I am creating a web form for me to enter articles into my MySQL database. No one else will ever use this form, and it is an “admin” form.

The form will also be used to copy and paste existing articles which were previously PHP files.

My articles are Plain-Text that has been marked up in HTML so there is the original Copy plus the HTML tags.

Because my articles will contain single and double quotes, I plan on using mysqli_real_escape_string to properly escape problematic characters.

My question centers on when, and if, I should be using htmlentities or htmlspecialchars or html_entity_decode?! :-/

So people tell me that if I don’t save my marked up articles using htmlentities (and then decode it using html_entity_decode) that my browser won’t properly output things?!

If I Google, I get 50/50 on this topic.

I do know that currently my PHP files are just the article which was marked up in HTML like this…

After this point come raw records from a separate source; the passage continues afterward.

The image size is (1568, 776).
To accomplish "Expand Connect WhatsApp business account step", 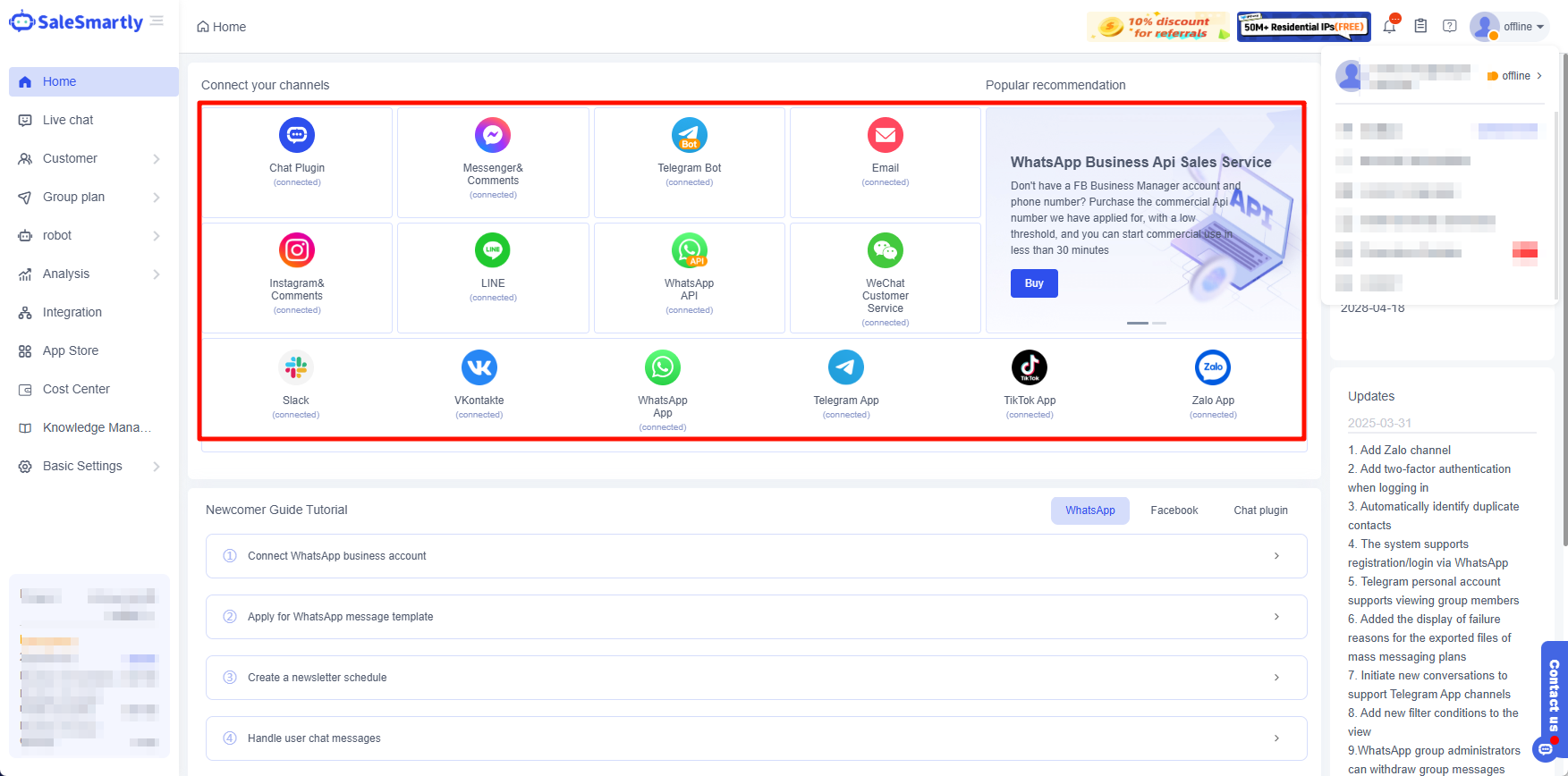I will 756,556.
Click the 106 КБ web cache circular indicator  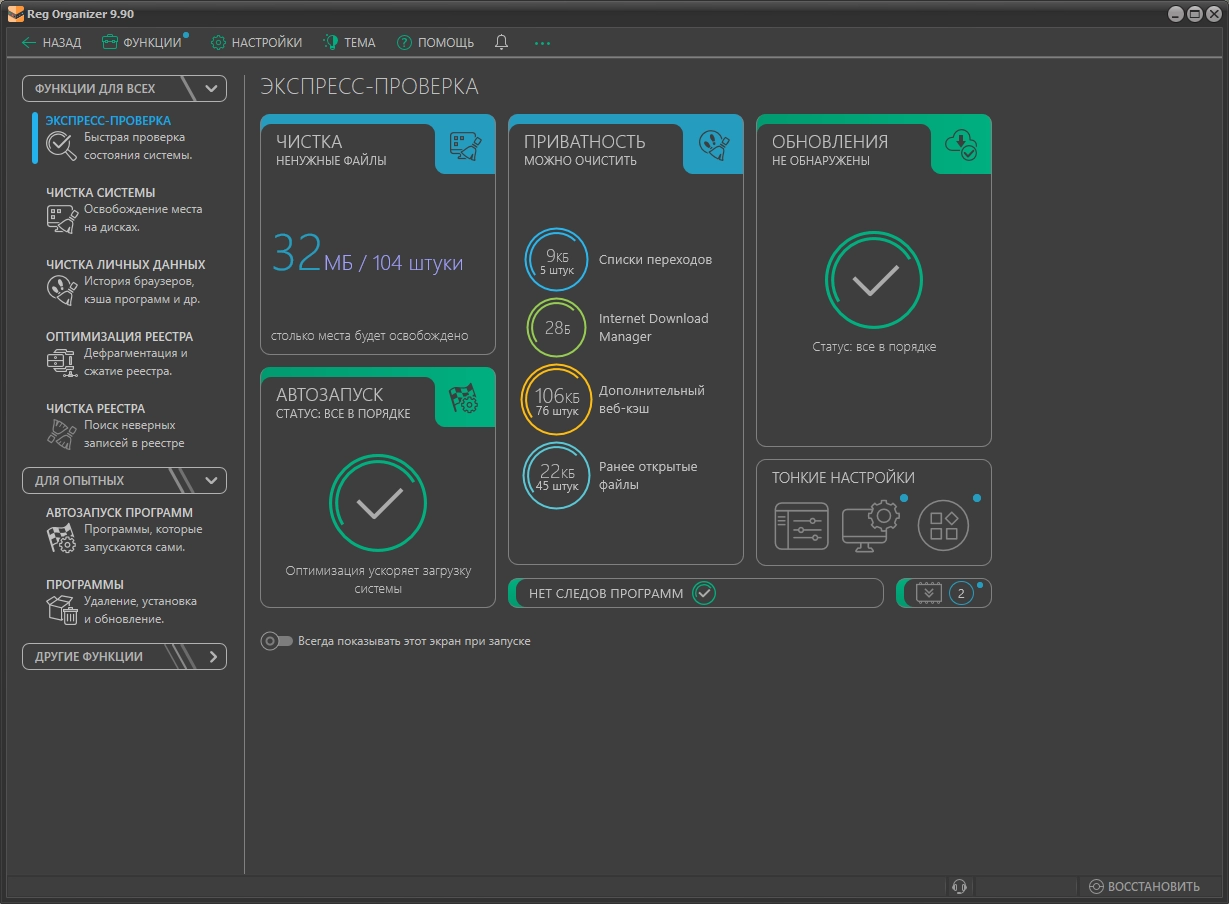point(557,400)
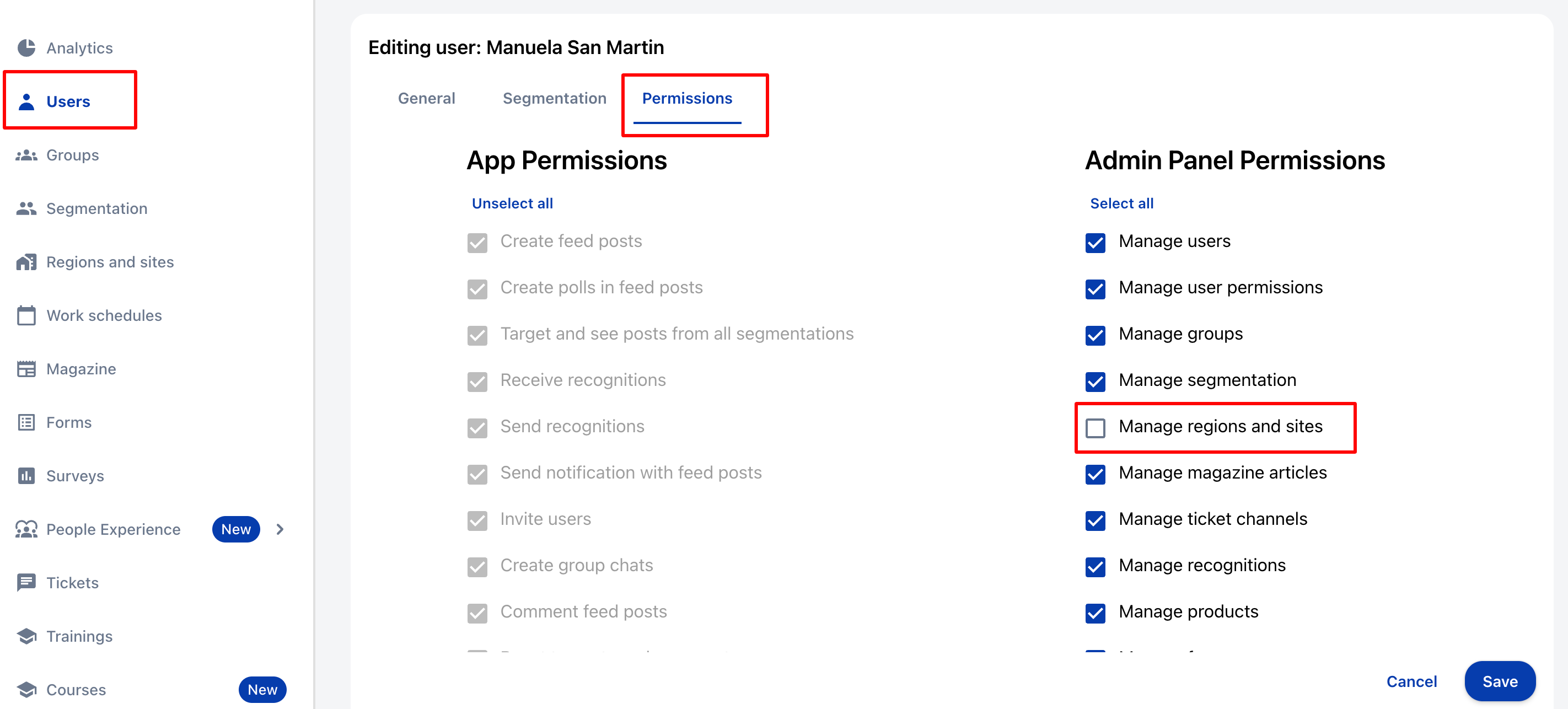The image size is (1568, 709).
Task: Uncheck the Manage users checkbox
Action: tap(1095, 243)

<h1>Postage Meters Save Money</h1>
<p>Do you have to me a large company to benefit from a Postage Meter? <b>Absolutey not?!</b></p>
<p>Leasing a postage meter can be a good idea for several reasons:
<li>Reason 1: ----</li>
<li>Reason 2: ----</li>
<li>Reason 3: ----</li>
and so on…
</p>

I want to store the article - marked up in proper HTML - like above so that when it is queried from MySQL, that I can use a simple…


<?php
   echo $body;
?>

So what is the correct way to do all of this?! :-/

(Again, this is just a back-end form to help me hopefully avoid the issues I was having pasting data into the web form on phpMyAdmin. The main problem being that phpMyAdmin/MySQL didn’t like my single and double quotes!!)

Debbie

Functions like htmlentities and htmlspecialchars effectively “break down” the html so it can be displayed instead of marking up text. Since you want html to work properly should just save it as is.

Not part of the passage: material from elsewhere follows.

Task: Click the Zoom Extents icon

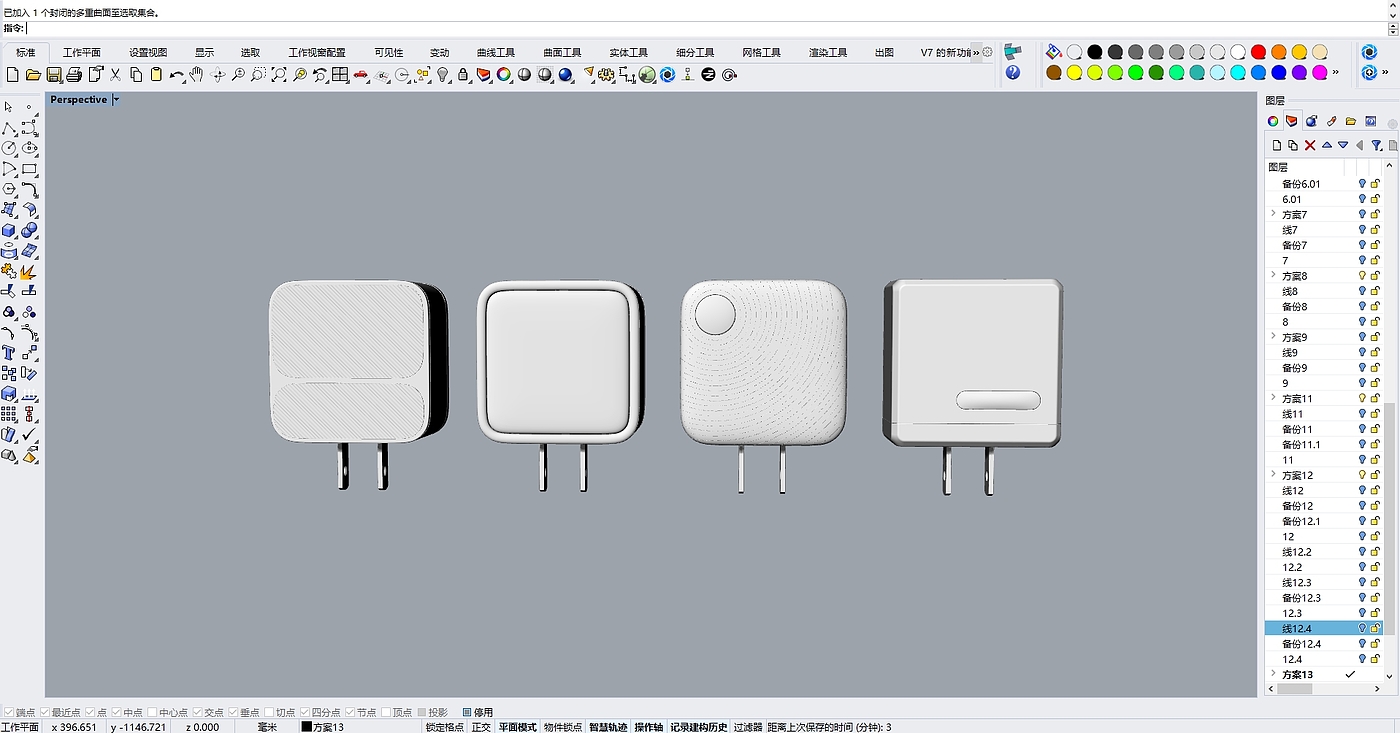Action: tap(279, 75)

Anyone else agree or disagree? :-/

Debbie

Because you are writing and storing the HTML directly, you won’t need to call these escaping functions. You’ll be responsible for ‘escaping’ it as you write it. (e.g. writing " in your markup instead of " if you need to quote something).

Using htmlentities wouldn’t work here, because your HTML tags would also get encoded.

You do need to use these functions when data will be displayed inside HTML.

HTML Purifier - Filter your HTML the standards-compliant way!

Or using mysqli_real_escape_string or Prepared Statements to do the same thing…

Debbie

Nope. Escaping is for a specific context or purpose. The escaping you do to get data ready for an SQL query is different to what you need to display it in HTML, or use it in a an email header.
You should be escaping or encoding for whatever it is you are about to do with the data.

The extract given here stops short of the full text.